▸ Action item: Where the line containing "Task: Use the" appears in the records below, begin there and repeat each line exactly through the final one, dropping all pictures.
● ● ●
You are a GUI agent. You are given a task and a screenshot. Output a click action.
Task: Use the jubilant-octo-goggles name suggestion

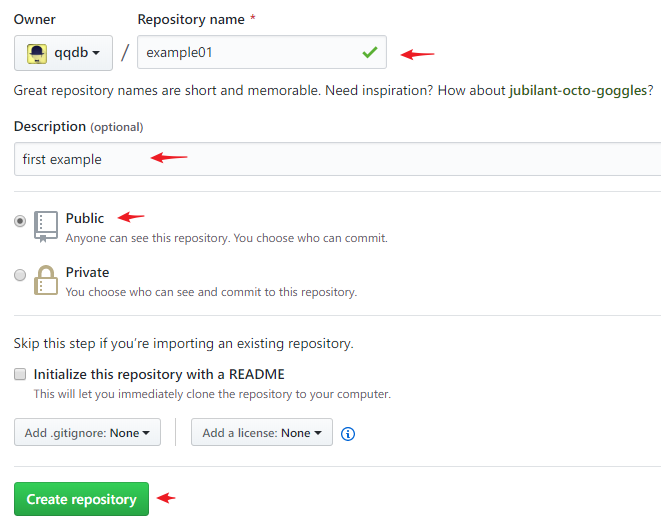tap(578, 90)
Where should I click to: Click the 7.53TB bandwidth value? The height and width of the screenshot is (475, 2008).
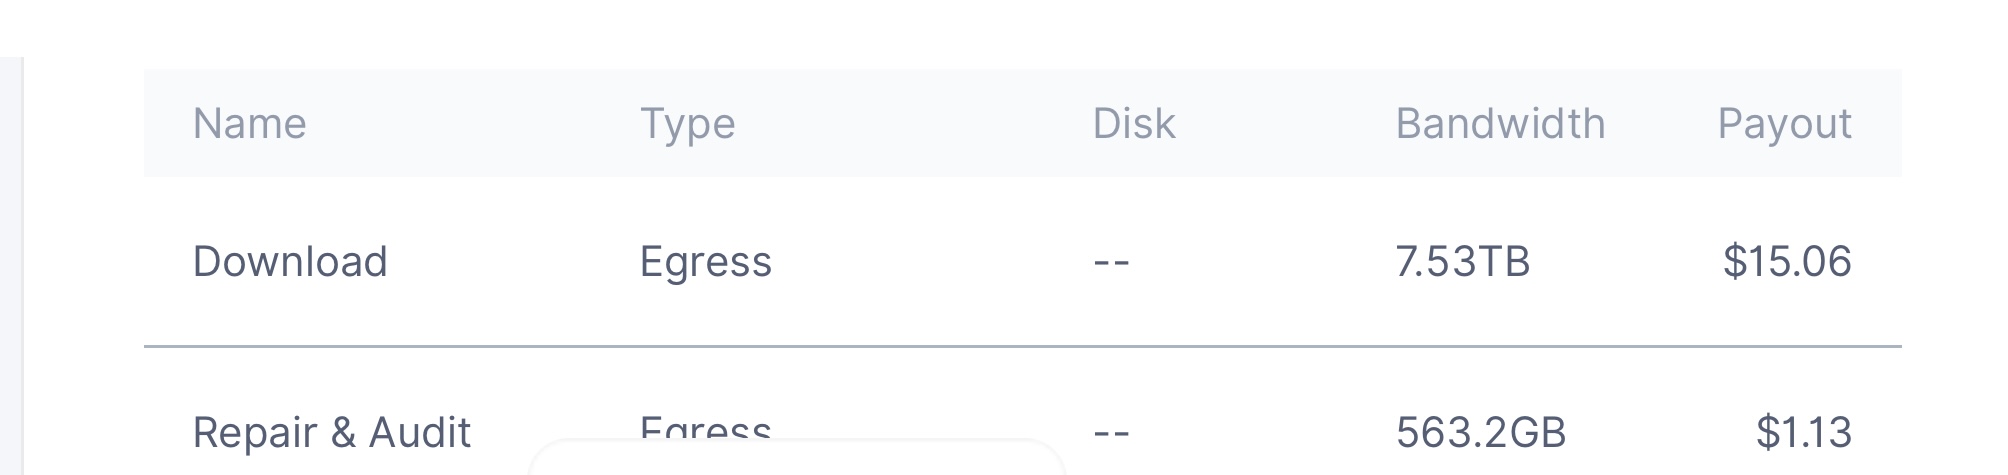[x=1462, y=262]
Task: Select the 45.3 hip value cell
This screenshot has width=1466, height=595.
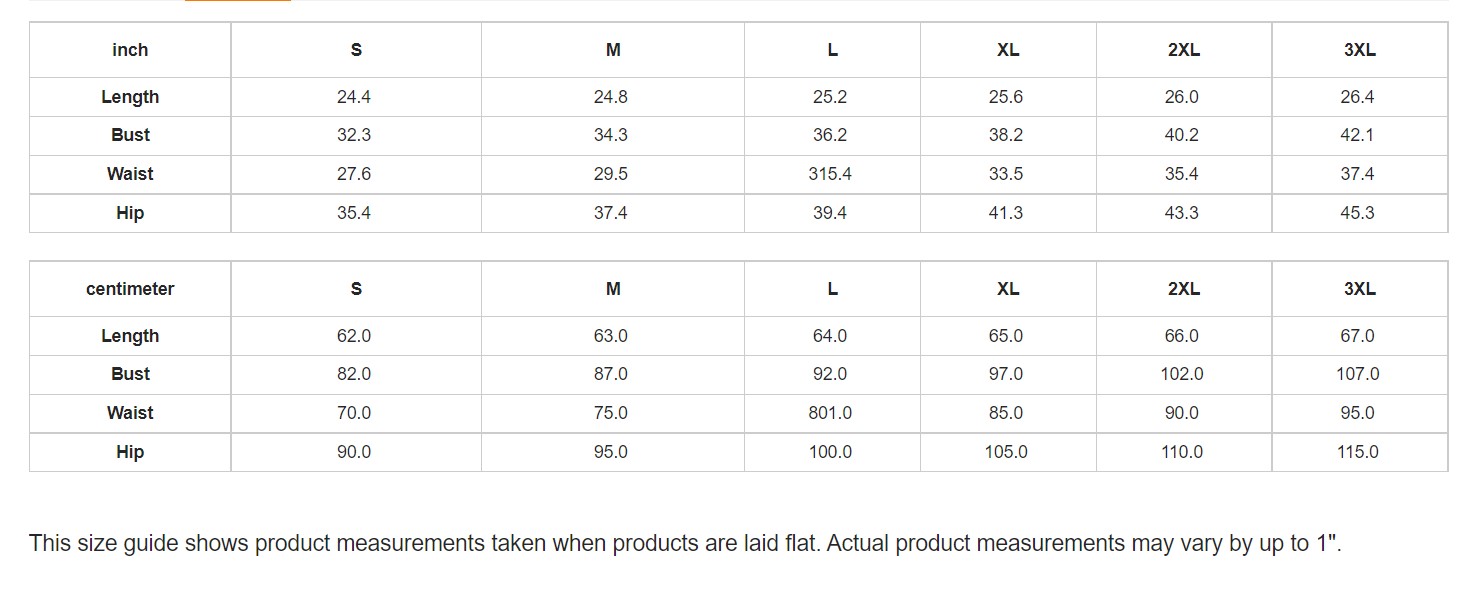Action: 1357,213
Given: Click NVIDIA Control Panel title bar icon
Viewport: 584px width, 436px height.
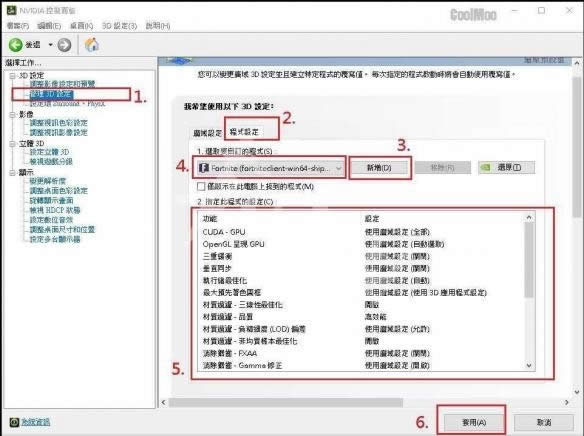Looking at the screenshot, I should (x=12, y=10).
● ● ●
▸ Exercise output:
Task: Use the jubilant-octo-goggles name suggestion

tap(578, 90)
Where should I click to: Click the 7.53TB bandwidth value? The height and width of the screenshot is (475, 2008).
[x=1462, y=262]
Task: Select the 45.3 hip value cell
This screenshot has width=1466, height=595.
Action: 1357,213
Given: Click NVIDIA Control Panel title bar icon
Viewport: 584px width, 436px height.
Looking at the screenshot, I should (x=12, y=10).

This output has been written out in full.